Set problem: Convert the material below into a Markdown table with the columns No. and Text, one row per line, starting with the line containing "You are a computer-use agent. Viewport: 1047px" and running through the last line of the material, both ends included. Number the rows in order and omit blank lines.

Material for this exercise:
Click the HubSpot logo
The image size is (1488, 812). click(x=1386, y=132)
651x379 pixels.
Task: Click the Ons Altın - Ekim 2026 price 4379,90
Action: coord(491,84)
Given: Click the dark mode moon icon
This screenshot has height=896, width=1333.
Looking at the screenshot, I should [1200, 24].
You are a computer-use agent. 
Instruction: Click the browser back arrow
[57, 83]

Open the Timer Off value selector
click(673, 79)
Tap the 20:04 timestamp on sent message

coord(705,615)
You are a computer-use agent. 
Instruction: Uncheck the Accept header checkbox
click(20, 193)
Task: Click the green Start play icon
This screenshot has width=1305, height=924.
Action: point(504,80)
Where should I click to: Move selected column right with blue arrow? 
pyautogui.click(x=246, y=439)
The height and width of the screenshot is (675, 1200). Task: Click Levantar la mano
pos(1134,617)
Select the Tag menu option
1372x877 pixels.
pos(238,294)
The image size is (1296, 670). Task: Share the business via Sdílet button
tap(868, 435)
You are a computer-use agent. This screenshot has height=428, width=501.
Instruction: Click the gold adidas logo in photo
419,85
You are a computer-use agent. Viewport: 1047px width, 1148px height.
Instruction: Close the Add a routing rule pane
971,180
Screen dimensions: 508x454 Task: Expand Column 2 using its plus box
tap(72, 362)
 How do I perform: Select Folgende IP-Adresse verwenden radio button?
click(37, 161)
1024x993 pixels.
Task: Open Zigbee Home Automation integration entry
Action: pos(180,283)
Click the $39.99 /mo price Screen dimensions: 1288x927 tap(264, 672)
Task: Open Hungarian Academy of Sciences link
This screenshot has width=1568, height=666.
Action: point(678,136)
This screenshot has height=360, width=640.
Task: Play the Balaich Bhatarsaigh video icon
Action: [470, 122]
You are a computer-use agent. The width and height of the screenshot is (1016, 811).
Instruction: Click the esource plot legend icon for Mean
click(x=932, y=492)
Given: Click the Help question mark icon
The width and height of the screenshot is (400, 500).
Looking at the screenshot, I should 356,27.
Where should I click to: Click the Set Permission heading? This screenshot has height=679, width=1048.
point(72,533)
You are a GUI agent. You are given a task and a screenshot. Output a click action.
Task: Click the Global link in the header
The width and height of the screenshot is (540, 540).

Response to this task:
| No. | Text |
|---|---|
| 1 | You are a computer-use agent. Viewport: 1047px width, 1148px height. |
| 2 | Instruction: Close the Add a routing rule pane |
| 3 | 971,180 |
| 4 | Screen dimensions: 508x454 Task: Expand Column 2 using its plus box |
| 5 | tap(72, 362) |
| 6 |  How do I perform: Select Folgende IP-Adresse verwenden radio button? |
| 7 | click(37, 161) |
| 8 | 1024x993 pixels. |
| 9 | Task: Open Zigbee Home Automation integration entry |
| 10 | Action: pos(180,283) |
| 11 | Click the $39.99 /mo price Screen dimensions: 1288x927 tap(264, 672) |
| 12 | Task: Open Hungarian Academy of Sciences link |
| 13 | This screenshot has width=1568, height=666. |
| 14 | Action: point(678,136) |
| 15 | This screenshot has height=360, width=640. |
| 16 | Task: Play the Balaich Bhatarsaigh video icon |
| 17 | Action: [470, 122] |
| 18 | You are a computer-use agent. The width and height of the screenshot is (1016, 811). |
| 19 | Instruction: Click the esource plot legend icon for Mean |
| 20 | click(x=932, y=492) |
| 21 | Given: Click the Help question mark icon |
| 22 | The width and height of the screenshot is (400, 500). |
| 23 | Looking at the screenshot, I should 356,27. |
| 24 | Where should I click to: Click the Set Permission heading? This screenshot has height=679, width=1048. |
| 25 | point(72,533) |
| 26 | You are a GUI agent. You are given a task and a screenshot. Output a click action. |
| 27 | Task: Click the Global link in the header |
| 28 | The width and height of the screenshot is (540, 540). |